Immaginiamo una petizione promossa da Scotland Yard per eliminare dal commercio tutti i libri di Agatha Christie. Proviamo a pensare ai deputati americani che entrano al Congresso con in mano una copia del “Padrino”, inneggiando ai roghi delle opere demoniache e al bando per il capolavoro di Mario Puzo.
Anche se tutto questo può apparire paradossale, dovremmo chiederci perché le accuse mosse a Roberto Saviano, che uno strato della popolazione napoletana costantemente gli rivolge, non lo sembrino altrettanto.
C’è un pericoloso movimento a Napoli, che trova referenti politici e non solo, che spinge forte per la tesi del negazionismo camorristico. L’idea che lo scrittore napoletano sia diventato il simbolo della narrazione del fenomeno camorristico contemporaneo, e che quella narrazione sia divenuta capace di imporsi in tutto il mondo, infastidisce moltissima gente.
La domanda è: perché? Si ha quasi l’impressione che alla denuncia, in termini giornalistici e letterari, si preferisca il silenzio. Ci si scaglia contro la finzione scenica trasmessa in televisione, confondendo costantemente l’intrattenimento, il prodotto cinematografico, con ciò che avviene nei quartieri della nostra città.

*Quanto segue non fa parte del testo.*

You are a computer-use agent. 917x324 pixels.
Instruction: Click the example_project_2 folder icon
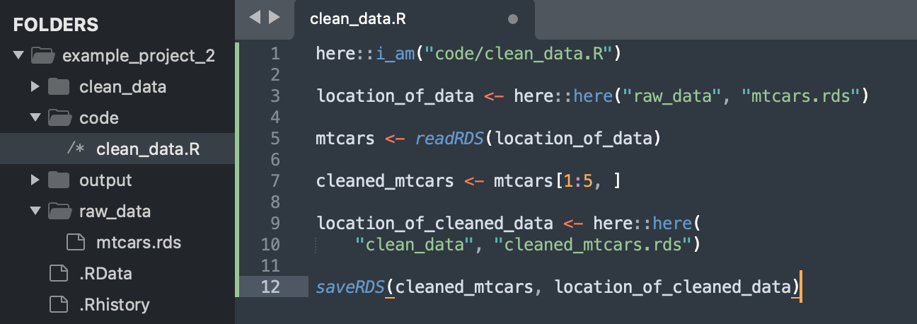click(x=43, y=56)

Avviene una sinistra inversione di ruolo: chi porta alla luce e denuncia i fenomeni sociali che stanno alla base dei clan viene additato come la causa, mentre la costante mattanza che opprime Napoli, per contrasto al processo a Saviano, finisce con l’essere trattata da alcuni come un elemento di cui vergognarsi, capace di portare cattiva pubblicità e dunque da minimizzare.
Napoli, si sente dire, è altro, è tanto di buono, non è soltanto quello.

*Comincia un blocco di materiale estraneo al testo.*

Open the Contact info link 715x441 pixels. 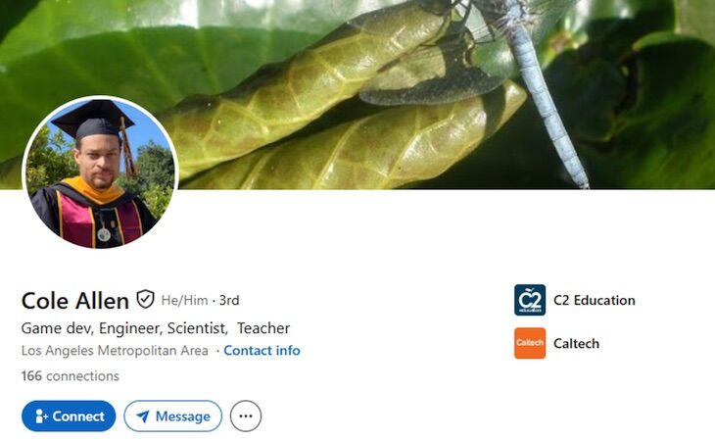(262, 350)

Benaltrismo, benaltrismo ovunque. Eppure, quando l’ennesimo agguato in pieno centro tramortisce una bimba di tre anni, mentre tutti siamo con il fiato sospeso e inganniamo il tempo, facendo altro, ma cercando notizie positive dal reparto di terapia intensiva in cui Noemi è ricoverata, il racconto fantastico sulle colpe del narratore sembra perdere vento e sostenitori.

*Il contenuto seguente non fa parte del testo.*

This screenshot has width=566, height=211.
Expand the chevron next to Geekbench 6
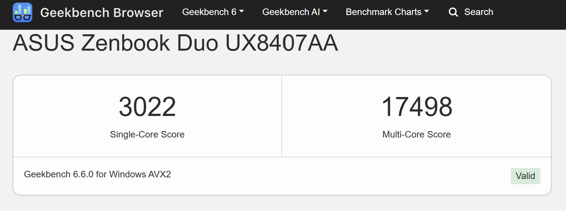coord(241,12)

Napoli apre gli occhi, per l’ennesima volta, su una condizione di insicurezza e degrado criminale che non può essere ritenuta normale, accettabile, endemica. E’ così che si comprende quanto sia pericolosa quella forma di assuefazione che costruisce una cultura della rimozione del fenomeno camorristico, ottenendo l’effetto, magari indesiderato, di farlo ritenere quasi un elemento integrato e fuso in modo inscindibile con la società napoletana.
La forza di un racconto non deve mai far dimenticare la realtà, non deve diventare un alibi per non affrontare la realtà e soprattutto non può mai sostituirsi ad essa. Napoli non ha bisogno di scagliarsi contro chi la racconta, ma contro chi la assassina a colpi di pistola, quella vera, quella che non spara pallottole di scena.